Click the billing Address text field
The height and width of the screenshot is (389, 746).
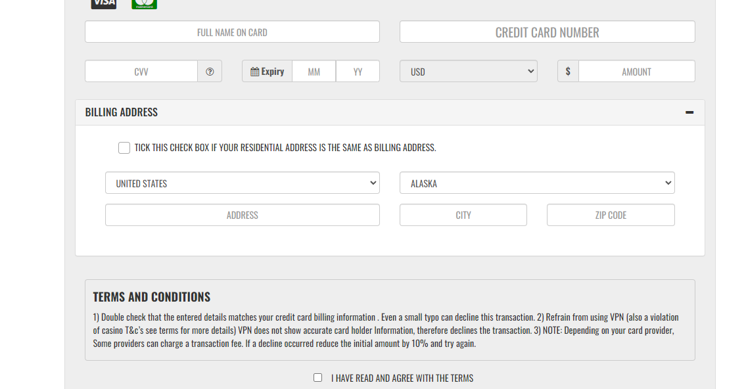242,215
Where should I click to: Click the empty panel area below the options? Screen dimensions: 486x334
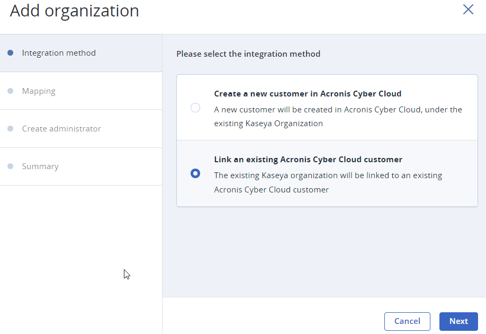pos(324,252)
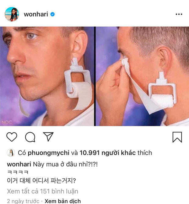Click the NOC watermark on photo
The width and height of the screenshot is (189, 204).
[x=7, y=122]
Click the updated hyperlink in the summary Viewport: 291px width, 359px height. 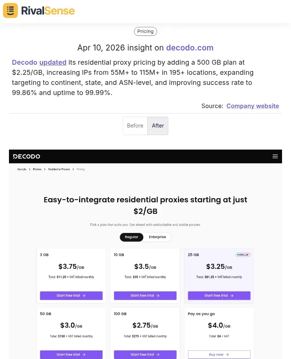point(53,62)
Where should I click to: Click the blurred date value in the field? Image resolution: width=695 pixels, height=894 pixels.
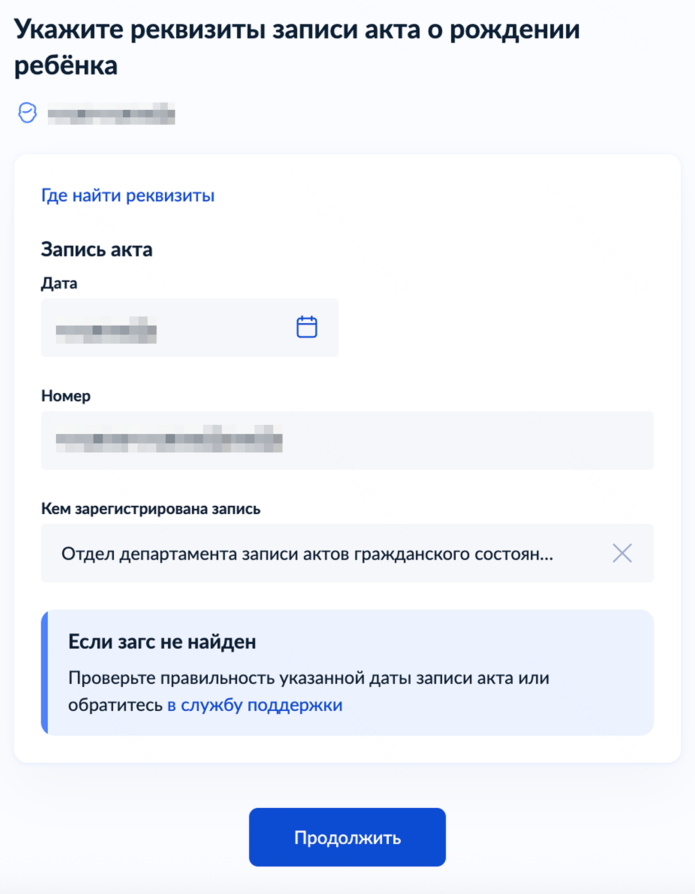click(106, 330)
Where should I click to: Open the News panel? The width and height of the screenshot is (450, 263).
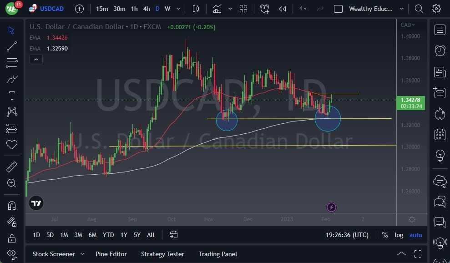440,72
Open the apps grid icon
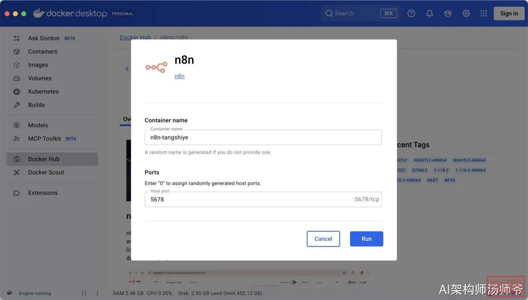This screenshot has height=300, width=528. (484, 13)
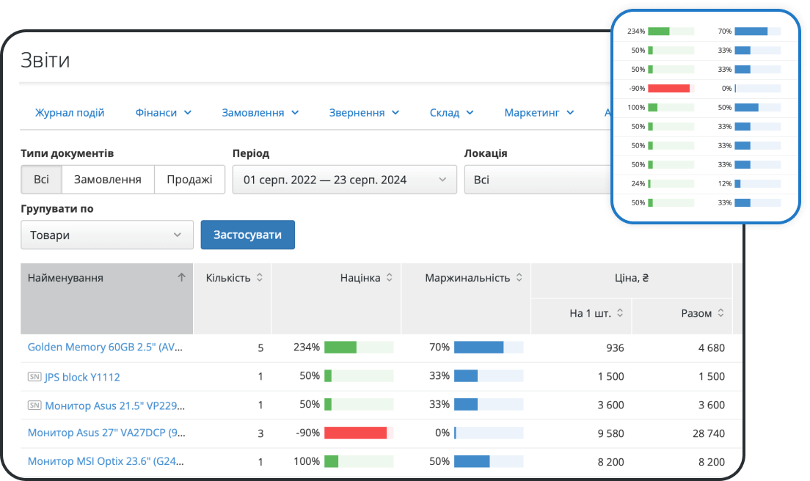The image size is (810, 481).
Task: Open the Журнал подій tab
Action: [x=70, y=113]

-------------------------

◆ Work order ◆
No pictures should appear in the copy. Reproduce exactly the lines from the line containing "Where should I click to: Open" through the last line of the data, inclusive.

◆ Result ◆
Where should I click to: Open the News panel? The width and height of the screenshot is (450, 263).
440,72
Open the apps grid icon
This screenshot has height=300, width=528. (484, 13)
The image size is (810, 481).
Task: Open the Журнал подій tab
Action: [x=70, y=113]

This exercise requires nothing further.